Bloc de texte:
Je présenterai maintenant le document PS-1587 du même général allemand qui, celui-là, me paraît lucide :

« Par ailleurs, je veux signaler encore ce qui suit : Dans plusieurs cas, les auteurs d’agression ou d’actes de sabotage ont été découverts, alors que des otages avaient déjà été fusillés peu après les actes criminels, conformément aux instructions reçues. D’ailleurs, les véritables auteurs n’appartenaient souvent pas aux mêmes milieux que les otages. Sans aucun doute, en de tels cas, l’exécution d’otages ne provoque pas la terreur, mais plutôt l’indifférence de la population à l’égard des mesures de répression ou même le ressentiment d’une partie de la population plutôt passive jusque-là. Elle agit ainsi négativement à l’égard de la puissance occupante, dans le sens des intentions des agents anglais qui sont souvent les instigateurs. Il est donc nécessaire de prolonger les délais, dans les cas où l’on peut encore espérer l’arrestation des coupables.

« Je prie également de me laisser la responsabilité de l’appréciation des délais, afin d’obtenir le plus grand succès possible dans la lutte contre les actes terroristes. »

LE PRÉSIDENT

Connaissez-vous la date de ce document ?

M. DUBOST

Ce document est postérieur au 16 septembre 1941. Nous n’avons pas sa date, il est annexé à un autre document dont la date est illisible, mais il est postérieur à l’ordre de Keitel, parce qu’il rend compte d’exécutions d’otages faites en exécution de cet ordre. Il fait observer qu’après l’exécution des otages, on a découvert les coupables, et que l’effet a été déplorable et a suscité le ressentiment d’une partie de la population.

Vous trouverez aussi, dans ce document PS-1587 — cette fois-ci extrait du rapport mensuel du commandant de la Wehrmacht aux Pays-Bas (rapport du mois d’août 1942) — un nouvel avertissement à Keitel.

« B) Événements particuliers et situation politique.

« À l’occasion d’une tentative d’agression contre un train de permissionnaires, qui devait arriver conformément à l’horaire à Rotterdam, un garde-barrière hollandais a été grièvement blessé pour avoir touché un fil de fer relié à une charge d’explosif, provoquant ainsi l’explosion.

« Par publication dans toute la presse hollandaise, les mesures de répression ont été fixées comme suit :

« Le terme du délai fixé pour l’arrestation des auteurs, avec la collaboration de la population, est fixé au 14 août à minuit. Une récompense de 100.000 florins a été fixée pour une dénonciation qui restera confidentielle. En cas de non-arrestation des auteurs dans les délais prévus, menace d’exécution d’otages, surveillance des lignes de chemins de fer par des Hollandais.

Informations fournies:
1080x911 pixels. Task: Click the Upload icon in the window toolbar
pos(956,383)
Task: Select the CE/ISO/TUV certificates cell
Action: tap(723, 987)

Objectifs:
**A)** Énumérez les mesures de répression que le bloc de texte dit avoir été publiées dans toute la presse hollandaise.
**B)** D'après le bloc de texte, de quel mois date le rapport mensuel du commandant de la Wehrmacht aux Pays-Bas ?
**C)** Reproduisez le passage du bloc de texte qui va de « Ce document est » à « et situation politique. ».
Le matériel fourni est sans rapport avec le bloc de texte.

Réponses par tâche:
**A)**
- Un délai pour l'arrestation des auteurs, avec la collaboration de la population, fixé au 14 août à minuit.
- Une récompense de 100.000 florins pour une dénonciation qui restera confidentielle.
- La menace d'exécution d'otages si les auteurs ne sont pas arrêtés dans les délais prévus.
- La surveillance des lignes de chemins de fer par des Hollandais.

**B)** Il date du mois d'août 1942.

**C)**
Ce document est postérieur au 16 septembre 1941. Nous n’avons pas sa date, il est annexé à un autre document dont la date est illisible, mais il est postérieur à l’ordre de Keitel, parce qu’il rend compte d’exécutions d’otages faites en exécution de cet ordre. Il fait observer qu’après l’exécution des otages, on a découvert les coupables, et que l’effet a été déplorable et a suscité le ressentiment d’une partie de la population.

Vous trouverez aussi, dans ce document PS-1587 — cette fois-ci extrait du rapport mensuel du commandant de la Wehrmacht aux Pays-Bas (rapport du mois d’août 1942) — un nouvel avertissement à Keitel.

« B) Événements particuliers et situation politique.